Copy exactly the lines of the data below, beginning with the line with "Task: Select the Nail Care to-do cell" and ending with the line with "This screenshot has height=551, width=980.". Pictures are to be omitted.

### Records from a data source
- - -

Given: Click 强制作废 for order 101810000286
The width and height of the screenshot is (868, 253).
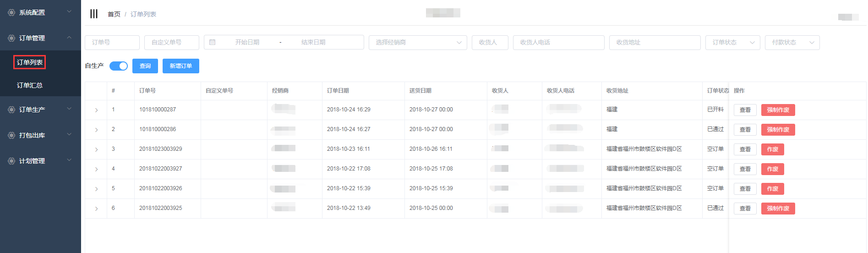Looking at the screenshot, I should coord(778,130).

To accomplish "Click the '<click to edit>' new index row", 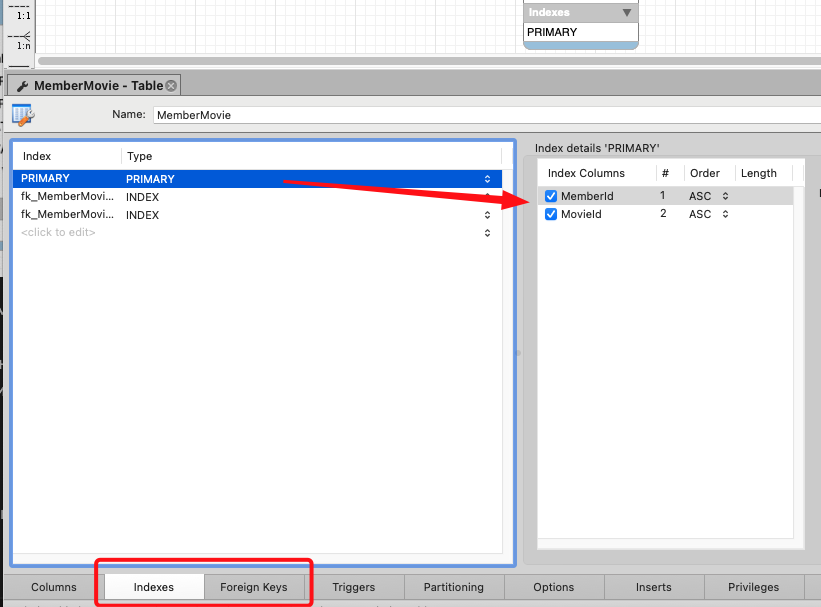I will [58, 232].
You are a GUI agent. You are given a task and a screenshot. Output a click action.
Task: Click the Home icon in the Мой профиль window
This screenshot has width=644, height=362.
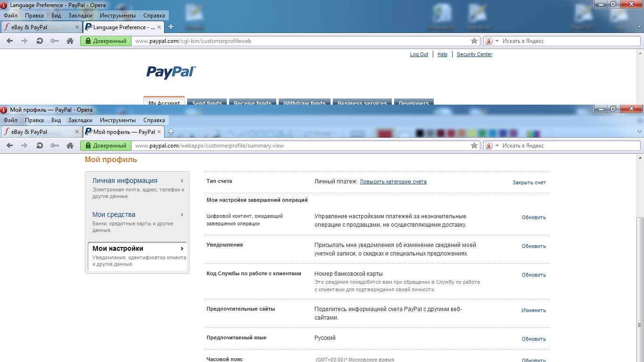[70, 146]
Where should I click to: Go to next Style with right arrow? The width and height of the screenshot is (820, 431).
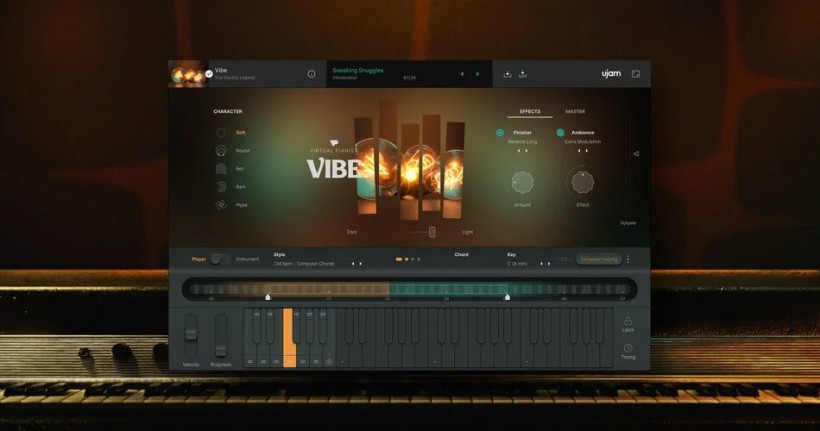point(361,264)

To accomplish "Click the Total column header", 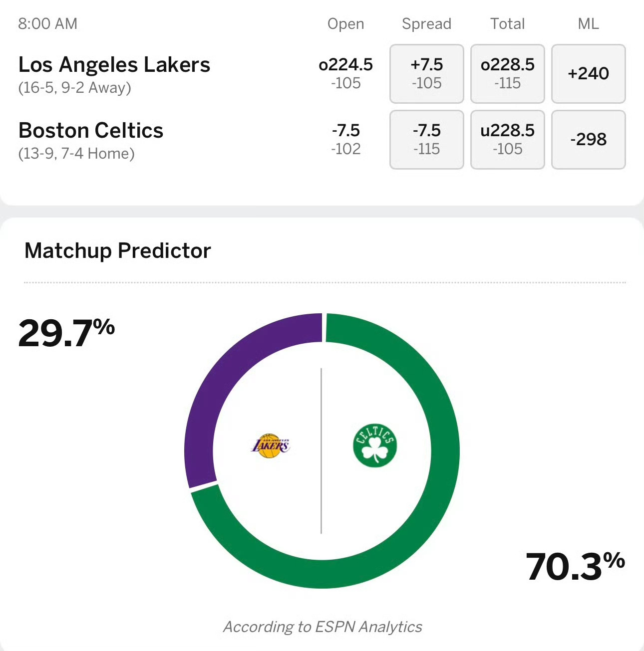I will tap(507, 24).
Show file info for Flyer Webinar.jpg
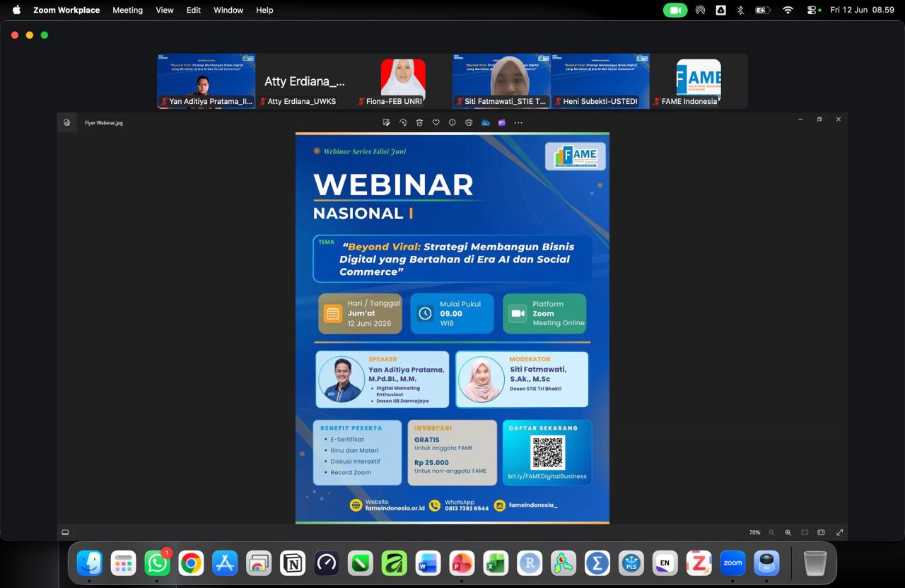Image resolution: width=905 pixels, height=588 pixels. [453, 122]
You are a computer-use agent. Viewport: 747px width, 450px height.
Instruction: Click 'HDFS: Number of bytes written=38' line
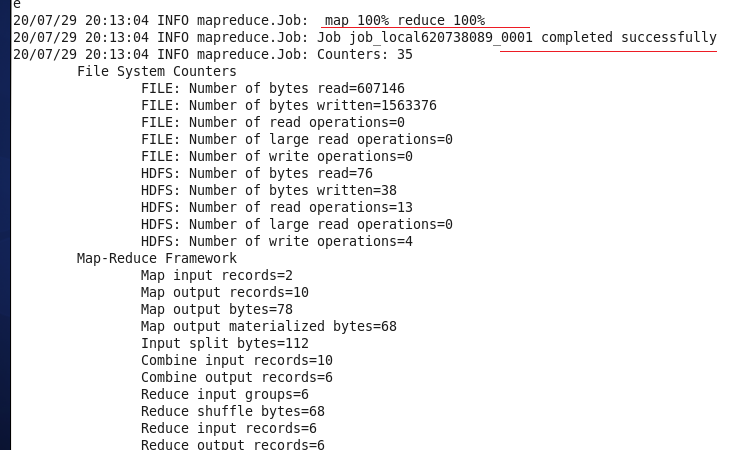pos(268,190)
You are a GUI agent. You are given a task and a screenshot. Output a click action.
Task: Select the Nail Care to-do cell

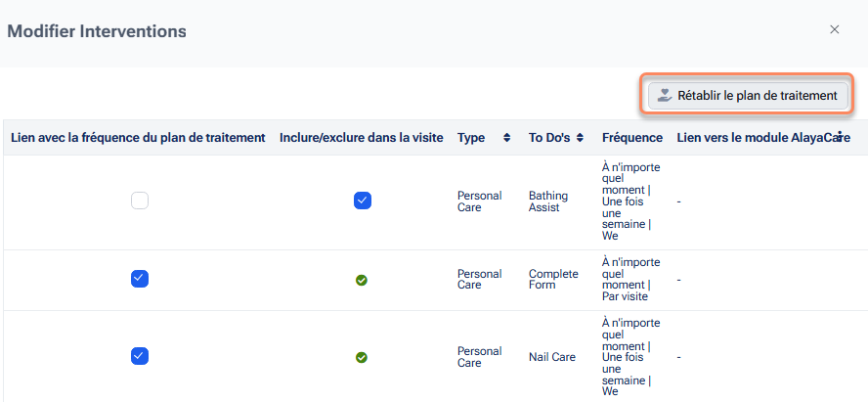pos(551,357)
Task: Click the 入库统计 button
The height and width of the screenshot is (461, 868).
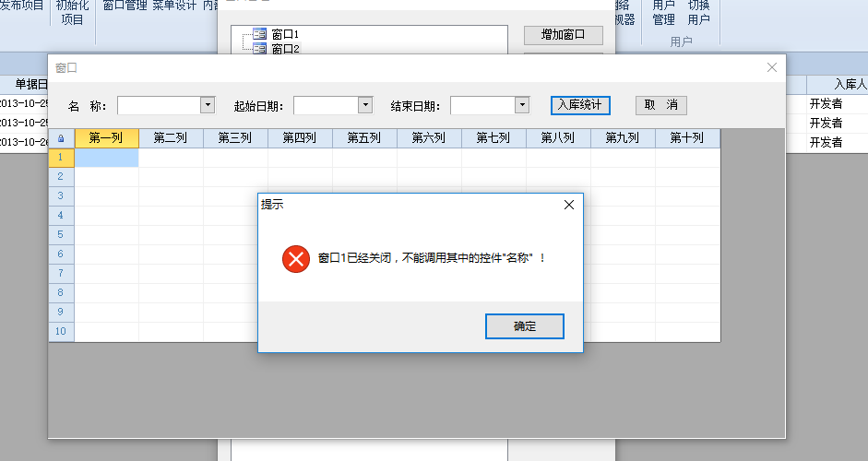Action: click(x=580, y=105)
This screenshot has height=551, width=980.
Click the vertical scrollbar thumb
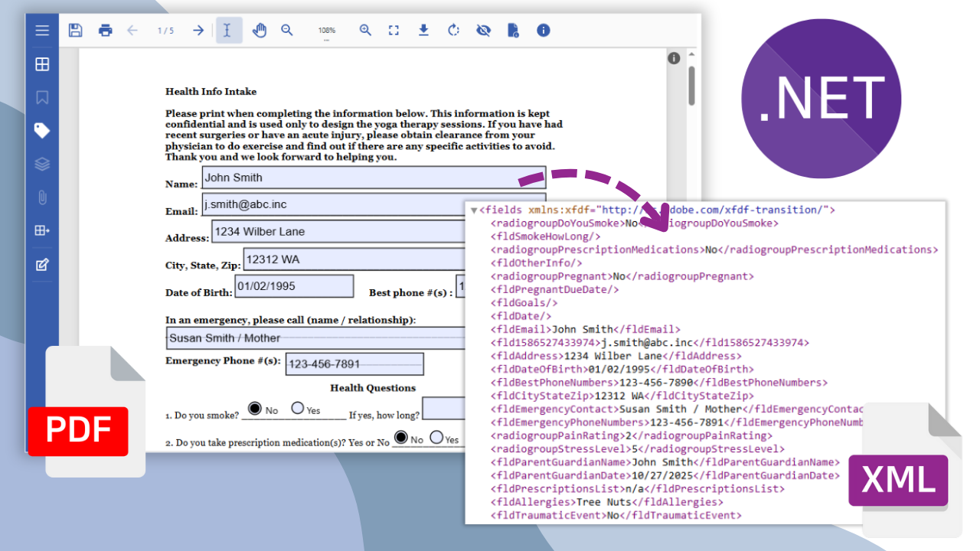691,84
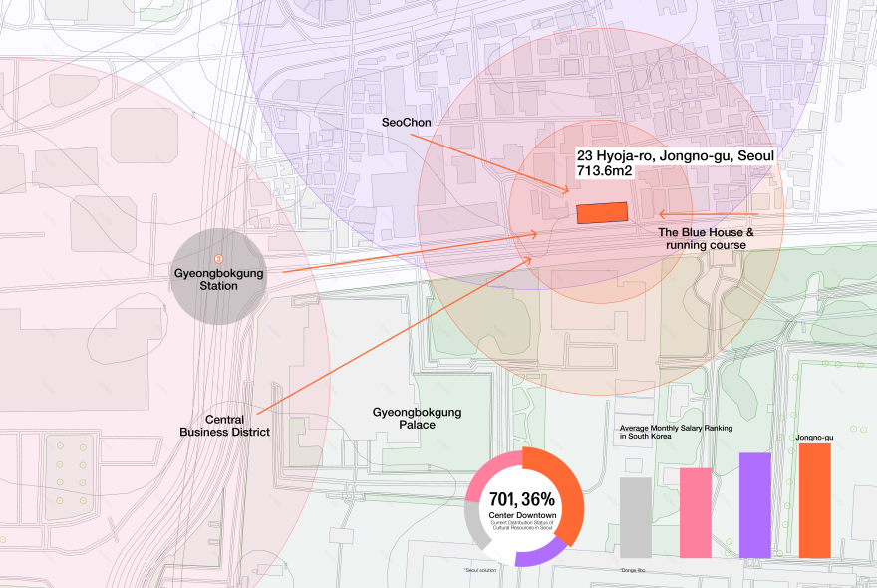Click The Blue House & running course label
This screenshot has width=877, height=588.
pyautogui.click(x=708, y=238)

- - -

### TASK SOLUTION
Task: Select the Nail Care to-do cell

pos(551,357)
Task: Click the 入库统计 button
The height and width of the screenshot is (461, 868).
Action: click(x=580, y=105)
This screenshot has height=551, width=980.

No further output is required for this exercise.